Unlike the Percy Jackson & the Olympians series, which uses first-person narration solely from Percy's point of view, the second series is told in third person, with the point of view alternating between various main characters. In The Lost Hero, those characters are Jason, Piper, and Leo. Although initially uncertain how fans would react, Riordan later found that they enjoyed the new format, as it allowed them to learn more about each character.

Riordan says that "It was my way of letting them revisit that world in a fresh twist, but also to catch up with Percy and Annabeth and the rest of the gang from the first series". He also decided to include the Roman gods after many readers requested that Riordan write a new series on Roman gods, who are the Roman equivalent of the Greek gods, with some minor changes in personality. He pondered on how the Roman aspect of the gods would be after moving from Greece to Rome to America. After a while, "playing with that idea gave me the idea for the new series".

==Publishing history==
The Lost Hero, the first book in the Heroes of Olympus series, was released on October 12, 2010, as a hardcover, audiobook, and ebook. The initial publishing run consisted of 2.5 million copies.

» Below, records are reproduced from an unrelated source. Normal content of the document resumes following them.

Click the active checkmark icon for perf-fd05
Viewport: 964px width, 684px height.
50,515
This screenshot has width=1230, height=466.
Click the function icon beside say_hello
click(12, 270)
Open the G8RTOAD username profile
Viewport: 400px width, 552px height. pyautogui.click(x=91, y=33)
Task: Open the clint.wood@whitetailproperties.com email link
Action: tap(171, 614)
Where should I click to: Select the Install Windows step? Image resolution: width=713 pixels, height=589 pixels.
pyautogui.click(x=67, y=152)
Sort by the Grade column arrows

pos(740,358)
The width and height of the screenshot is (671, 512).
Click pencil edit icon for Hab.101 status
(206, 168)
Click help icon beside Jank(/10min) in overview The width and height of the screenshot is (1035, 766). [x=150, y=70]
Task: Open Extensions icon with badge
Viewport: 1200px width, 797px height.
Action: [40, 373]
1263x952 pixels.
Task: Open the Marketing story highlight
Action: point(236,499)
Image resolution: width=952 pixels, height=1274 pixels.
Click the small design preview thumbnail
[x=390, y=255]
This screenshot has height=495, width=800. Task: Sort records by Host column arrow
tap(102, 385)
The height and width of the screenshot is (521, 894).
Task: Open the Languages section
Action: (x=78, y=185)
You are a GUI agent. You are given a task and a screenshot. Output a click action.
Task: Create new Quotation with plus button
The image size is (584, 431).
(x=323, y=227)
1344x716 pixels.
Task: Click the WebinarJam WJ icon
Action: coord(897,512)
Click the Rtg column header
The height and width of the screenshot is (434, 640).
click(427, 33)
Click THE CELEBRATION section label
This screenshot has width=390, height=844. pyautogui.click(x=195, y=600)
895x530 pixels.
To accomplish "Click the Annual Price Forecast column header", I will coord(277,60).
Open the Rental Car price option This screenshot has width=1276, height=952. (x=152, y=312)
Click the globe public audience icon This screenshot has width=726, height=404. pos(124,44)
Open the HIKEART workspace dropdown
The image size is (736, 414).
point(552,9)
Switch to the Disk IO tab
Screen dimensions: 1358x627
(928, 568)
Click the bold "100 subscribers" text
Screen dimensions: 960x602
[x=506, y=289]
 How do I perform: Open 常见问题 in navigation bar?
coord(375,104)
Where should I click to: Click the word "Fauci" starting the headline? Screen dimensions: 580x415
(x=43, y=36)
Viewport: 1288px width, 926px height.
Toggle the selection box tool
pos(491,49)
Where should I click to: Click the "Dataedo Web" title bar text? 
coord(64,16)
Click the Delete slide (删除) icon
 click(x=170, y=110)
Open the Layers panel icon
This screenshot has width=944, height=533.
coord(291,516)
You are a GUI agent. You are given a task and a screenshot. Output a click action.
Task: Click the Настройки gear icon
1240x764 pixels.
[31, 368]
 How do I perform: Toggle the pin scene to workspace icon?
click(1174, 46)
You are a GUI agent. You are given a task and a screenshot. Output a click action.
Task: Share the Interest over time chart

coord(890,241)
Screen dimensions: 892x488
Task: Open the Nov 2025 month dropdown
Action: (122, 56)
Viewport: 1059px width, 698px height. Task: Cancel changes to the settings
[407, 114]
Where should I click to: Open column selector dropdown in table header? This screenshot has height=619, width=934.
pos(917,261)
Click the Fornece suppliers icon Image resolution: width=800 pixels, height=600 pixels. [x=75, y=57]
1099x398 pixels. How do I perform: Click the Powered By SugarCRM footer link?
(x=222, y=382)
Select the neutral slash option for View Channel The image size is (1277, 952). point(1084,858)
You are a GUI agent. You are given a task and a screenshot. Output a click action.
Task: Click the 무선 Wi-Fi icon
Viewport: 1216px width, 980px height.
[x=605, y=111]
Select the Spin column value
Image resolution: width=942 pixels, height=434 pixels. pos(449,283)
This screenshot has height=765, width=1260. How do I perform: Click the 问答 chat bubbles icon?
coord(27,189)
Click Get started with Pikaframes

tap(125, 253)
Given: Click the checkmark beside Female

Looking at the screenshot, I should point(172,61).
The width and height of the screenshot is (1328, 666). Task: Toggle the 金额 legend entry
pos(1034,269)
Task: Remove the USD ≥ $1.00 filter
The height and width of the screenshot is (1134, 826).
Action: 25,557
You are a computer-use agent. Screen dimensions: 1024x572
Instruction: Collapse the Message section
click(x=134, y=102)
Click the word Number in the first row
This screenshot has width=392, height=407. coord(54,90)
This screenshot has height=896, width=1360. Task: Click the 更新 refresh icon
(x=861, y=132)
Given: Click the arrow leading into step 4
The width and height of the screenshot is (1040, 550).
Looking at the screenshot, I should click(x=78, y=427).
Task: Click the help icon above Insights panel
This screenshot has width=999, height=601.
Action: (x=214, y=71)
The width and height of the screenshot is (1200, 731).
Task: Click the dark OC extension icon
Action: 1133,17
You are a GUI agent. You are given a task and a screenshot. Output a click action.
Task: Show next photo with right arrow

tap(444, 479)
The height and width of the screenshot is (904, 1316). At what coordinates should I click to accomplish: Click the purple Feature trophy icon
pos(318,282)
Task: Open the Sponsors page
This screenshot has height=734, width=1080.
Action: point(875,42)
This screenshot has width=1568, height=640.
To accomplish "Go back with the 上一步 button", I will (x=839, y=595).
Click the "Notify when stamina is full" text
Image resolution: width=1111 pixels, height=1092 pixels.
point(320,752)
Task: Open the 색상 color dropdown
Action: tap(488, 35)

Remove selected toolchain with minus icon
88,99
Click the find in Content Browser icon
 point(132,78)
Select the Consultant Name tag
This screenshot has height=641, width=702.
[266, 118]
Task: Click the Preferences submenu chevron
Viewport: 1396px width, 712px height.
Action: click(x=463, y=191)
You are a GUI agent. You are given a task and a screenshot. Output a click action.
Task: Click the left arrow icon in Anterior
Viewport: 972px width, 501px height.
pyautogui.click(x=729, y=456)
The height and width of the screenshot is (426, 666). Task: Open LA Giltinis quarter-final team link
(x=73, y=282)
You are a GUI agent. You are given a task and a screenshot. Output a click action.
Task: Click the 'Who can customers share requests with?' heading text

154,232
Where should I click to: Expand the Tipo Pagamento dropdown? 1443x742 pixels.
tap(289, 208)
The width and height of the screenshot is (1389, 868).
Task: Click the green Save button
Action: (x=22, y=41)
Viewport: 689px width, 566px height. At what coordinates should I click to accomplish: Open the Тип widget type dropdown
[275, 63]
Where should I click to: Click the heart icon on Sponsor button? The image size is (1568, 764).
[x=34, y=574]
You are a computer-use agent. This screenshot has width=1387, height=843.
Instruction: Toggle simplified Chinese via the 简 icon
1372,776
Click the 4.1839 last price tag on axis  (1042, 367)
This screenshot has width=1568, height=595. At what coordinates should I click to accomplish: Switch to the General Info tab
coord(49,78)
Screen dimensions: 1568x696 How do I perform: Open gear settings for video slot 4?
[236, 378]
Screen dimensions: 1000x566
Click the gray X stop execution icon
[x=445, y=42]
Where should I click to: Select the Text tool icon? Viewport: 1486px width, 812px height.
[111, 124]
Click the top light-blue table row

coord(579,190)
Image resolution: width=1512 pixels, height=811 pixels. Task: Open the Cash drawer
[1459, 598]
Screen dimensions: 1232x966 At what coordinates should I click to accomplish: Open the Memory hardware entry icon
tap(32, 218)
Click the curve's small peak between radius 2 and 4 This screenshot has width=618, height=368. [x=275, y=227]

The book's official publication was preceded by several "sneak-peek" releases by Disney-Hyperion. A graphic novel version, adapted and illustrated by Orpheus Collar, was released October 7, 2014. Another graphic novel was made for The Son of Neptune.

==Follow-up series==
A sequel pentalogy series titled The Trials of Apollo was released, with the first installment, The Hidden Oracle released on May 3, 2016. The second installment, The Dark Prophecy, was released on May 2, 2017. The third installment, The Burning Maze was released on May 1, 2018. The fourth installment, The Tyrant's Tomb was released on September 24, 2019. The Tower of Nero, the last book in the series, was released on October 6, 2020.

== Reception ==
The Lost Hero won the Barnes & Noble Best Book of 2010 award and was a Massachusetts Children's Book Award Honor book for 2014, among other honors. Rick Riordan was named "Author of the Year" for the novel at the 2011 Children's Choice Awards. The book was also recommended by the ALA Best Fiction for Young Adults list of 2012.